Coity, Glamorgan, Wales. The chest
with symbols of the passion. 
"There was in the abbye church of duresme [Durham] verye solemne service uppon easter day betweene 3 and 4 of the clocke in the morninge in honour of the resurrection where 2 of the oldest monkes of the quire came to the sepulchre, being sett upp upon good friday after the passion all covered with redd velvett and embrodered with gold, and then did sence it either monke with a paire of silver sencors sittinge on theire knees before the sepulchre, then they both risinge came to the sepulchre, out of the which with great reverence they tooke a marvelous beautiful Image of our saviour representinge the resurrection with a crosse in his hand in the breast wheof was enclosed in bright Christall the holy sacrament of the altar, throughe the which christall the blessed host was conspicuous, to the behoulders, then after the elevation of the said picture carryed by the said 2 monkes uppon a faire velvett cushion all embrodered singinge the anthem of christus resurgens they brought to the high altar settinge that on the midst therof whereon it stood the two monkes kneelinge on theire knees before the altar, and senceing it all the time that the rest of the whole quire was in singinge the foresaid anthem of Xpus resrugens, the which anthem being ended the 2 monkes tooke up the cushines and the picture from the altar supportinge it betwixt them, proceeding in procession from the high altar to the south quire dore where there was 4 antient gentlemen belonginge to the prior appointed to attend theire cominge holdinge upp a most rich cannopye of purple velvett tached round about with redd silke, and gold fringe, and at everye corner did stand one of theise ancient gentlemen to beare it over the said Image, with the holy sacrament carried by two monkes round about the church the whole quire waitinge uppon it with goodly torches and great store of other lights, all singinge rejoyceinge and praising god most devoutly till they came to the high altar againe, wheron they did place the said Image there to remaine untill the assencion day."

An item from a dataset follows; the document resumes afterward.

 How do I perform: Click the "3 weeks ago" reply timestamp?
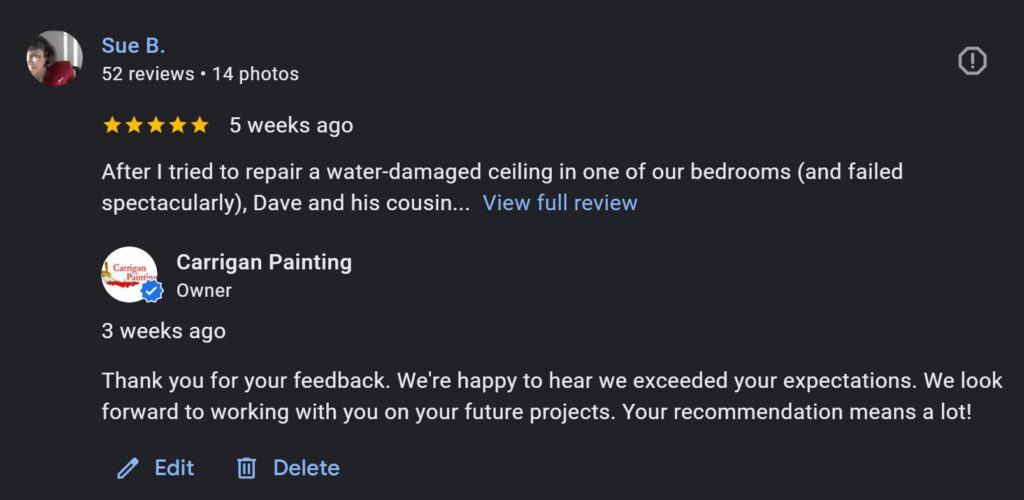click(x=164, y=331)
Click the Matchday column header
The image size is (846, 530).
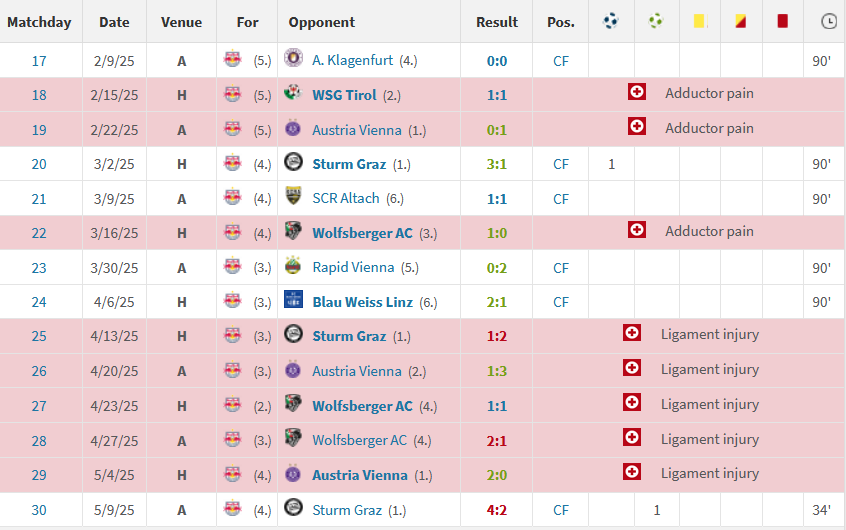point(39,22)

St. Andrew Heckington sepulcher with the 
soldiers, women and angels.

The Veneration of the Cross and the Liturgy of the Easter Sepulcher, though rarely used, both bear relevance to the Triduum experience for the Church today. These are not merely medieval filler, added to lengthen the ceremonies or embellish the celebration, but are a liturgical reenactment of the death and Resurrection of Christ, the foundations of our Christian faith. Just as these acts in the life of Christ complete the foundation of our faith, their reenactment remains the core of our Triduum liturgies. These rites allow each of us to engage in the acts of crucifixion and Resurrection that happened two thousand years ago. Physically and emotionally we experience the sadness and rejection of sin and death leading to the cross and the unmatchable joy in the resurrection, Christ's victory over death on the cross, and in the comfort that Christ, God made human, has lived, died, lived again and stayed with us so that we two may really live.

Collect (From the Episcopal Church, BCP, Easter):
O God, who for our redemption didst give thine only-begotten Son to the death of the cross, and by his glorious resurrection hast delivered us from the power of our enemy: Grant us so to die daily to sin, that we may evermore live with him in the joy of his resurrection; through Jesus Christ thy Son our Lord, who liveth and reigneth with thee and the Holy Spirit, one God, now and for ever. Amen.